Les enceintes quadrangulaires de
Lanneray et les pratiques de l’agriculture gauloise en Eure-et-Loir.
Les champs de Mars gaulois, dédiés à l’équivalent gaulois de Mars,
Rudiobus ou Rudianos
et les enceintes de Dahmona ,la
déesse correspondant à Cérès.
La Nasa a publié en 2015 des clichés de géoglyphes découverts dans les steppes du
nord du Kazakhstan en Asie centrale, qui
datent du début de l’âge du fer en Asie,
de –800 par conséquent. Que sont devenus en Europe ces mystérieux géoglyphes vus également à Malte où ils sont
appelés Carl rut (carl en tokharien, langue
indo-européenne, signifie grain d’orge et rut
sillon), ces sillons sacrés pour
orge, présents aussi en Sicile, et qui
ont une longueur de plusieurs
kilomètres? On a trouvé en Touraine de très longs ensembles (plusieurs centaines de mètres en
ligne droite) de fossés et de talus multiples, en nombre variable, c’est-à-dire de sillons, d’une largeur de 8 à
12 mètres, en particulier en Forêt d’Amboise (2 endroits), dans la Forêt Bélier
(commune de Monnaie, dont le nom est
une altération de la déesse
gauloise Dahmona) et dans un bois situé
à l’ouest du champ de courses de Chambray. Jean -Mary Couderc , l’auteur de l’article qui les mentionne, « Les
enceintes quadrangulaires de Touraine », in Acres du 9 ème colloque de l’association française pour l’étude de l
’âge de fer, Châteaudun, 16-19 mai 1985, Editions Errance, Paris, 1989,
p.76 , évoque à leur propos le lacis de fossés et de talus devant la porte
des fossés de César à Nouzilly près de
Tours et cite son article de 1984 sur le sujet (« Les enceintes en terre
de Touraine (II) », Bull. Soc. Archéol. de Touraine, XL, p.

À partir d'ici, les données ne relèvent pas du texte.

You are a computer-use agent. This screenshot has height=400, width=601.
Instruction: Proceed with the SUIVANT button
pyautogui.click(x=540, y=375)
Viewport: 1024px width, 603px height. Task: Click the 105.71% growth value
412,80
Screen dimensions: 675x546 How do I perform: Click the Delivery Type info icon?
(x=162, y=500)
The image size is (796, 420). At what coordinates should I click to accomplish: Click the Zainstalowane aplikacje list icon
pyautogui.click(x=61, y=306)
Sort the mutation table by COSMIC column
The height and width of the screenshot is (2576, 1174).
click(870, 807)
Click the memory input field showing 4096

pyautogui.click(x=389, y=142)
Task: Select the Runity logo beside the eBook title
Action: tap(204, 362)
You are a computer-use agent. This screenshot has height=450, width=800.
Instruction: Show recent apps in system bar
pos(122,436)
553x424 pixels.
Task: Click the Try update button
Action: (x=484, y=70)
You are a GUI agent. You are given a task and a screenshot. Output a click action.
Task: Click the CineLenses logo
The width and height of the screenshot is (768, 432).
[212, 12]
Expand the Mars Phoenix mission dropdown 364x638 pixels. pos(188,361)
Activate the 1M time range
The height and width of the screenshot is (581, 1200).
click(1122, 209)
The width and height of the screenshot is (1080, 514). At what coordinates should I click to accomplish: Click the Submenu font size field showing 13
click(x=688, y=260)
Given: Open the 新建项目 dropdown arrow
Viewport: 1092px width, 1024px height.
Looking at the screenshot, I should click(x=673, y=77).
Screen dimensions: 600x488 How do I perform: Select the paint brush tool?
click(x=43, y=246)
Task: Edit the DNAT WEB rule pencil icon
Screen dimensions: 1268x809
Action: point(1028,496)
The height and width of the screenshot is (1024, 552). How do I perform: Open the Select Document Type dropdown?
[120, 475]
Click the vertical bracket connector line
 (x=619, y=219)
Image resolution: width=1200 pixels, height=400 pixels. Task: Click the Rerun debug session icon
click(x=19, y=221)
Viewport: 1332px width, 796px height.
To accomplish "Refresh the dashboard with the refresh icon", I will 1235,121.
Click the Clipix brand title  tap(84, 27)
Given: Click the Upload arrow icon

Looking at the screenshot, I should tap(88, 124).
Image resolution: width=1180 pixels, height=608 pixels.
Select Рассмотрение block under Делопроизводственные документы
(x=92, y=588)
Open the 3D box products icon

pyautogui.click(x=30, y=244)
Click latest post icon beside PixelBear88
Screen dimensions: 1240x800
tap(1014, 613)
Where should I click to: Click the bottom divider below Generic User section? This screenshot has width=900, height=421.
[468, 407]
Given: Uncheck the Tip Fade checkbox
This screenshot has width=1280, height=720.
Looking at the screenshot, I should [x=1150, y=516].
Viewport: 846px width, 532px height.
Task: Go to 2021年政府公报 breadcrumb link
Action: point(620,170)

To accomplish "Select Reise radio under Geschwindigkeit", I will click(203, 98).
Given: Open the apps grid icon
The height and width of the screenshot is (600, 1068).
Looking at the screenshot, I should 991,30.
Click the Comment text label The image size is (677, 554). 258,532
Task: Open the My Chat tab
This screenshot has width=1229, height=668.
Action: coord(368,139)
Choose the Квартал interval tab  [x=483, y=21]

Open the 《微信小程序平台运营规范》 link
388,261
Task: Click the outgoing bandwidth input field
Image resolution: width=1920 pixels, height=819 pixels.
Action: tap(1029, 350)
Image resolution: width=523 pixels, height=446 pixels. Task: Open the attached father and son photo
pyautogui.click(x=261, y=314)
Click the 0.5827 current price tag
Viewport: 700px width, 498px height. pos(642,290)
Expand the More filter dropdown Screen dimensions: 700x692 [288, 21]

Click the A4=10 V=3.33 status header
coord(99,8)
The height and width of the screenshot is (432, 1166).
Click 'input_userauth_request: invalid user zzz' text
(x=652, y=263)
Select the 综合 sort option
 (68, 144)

735-787, 11 figures, 21 photogr.) Parlant de l’enceinte du Chatelier (commune
des Hayes, Loir –et- Cher), il indique
que le sillon « qui fait le tour
de l’enceinte continue au lieu de
s’arrêter au point de raccordement et forme comme une antenne enserrant le grand talus, puis se subdivise de façon
complexe à proximité du chemin. »
Lorsque des archéologues parlent d’antenne,
il s’agit souvent du même
phénomène : à l’origine de ces enceintes, il y avait les sillons droits et
on a utilisé leur tracé pour constituer un côté d’une deuxième enceinte.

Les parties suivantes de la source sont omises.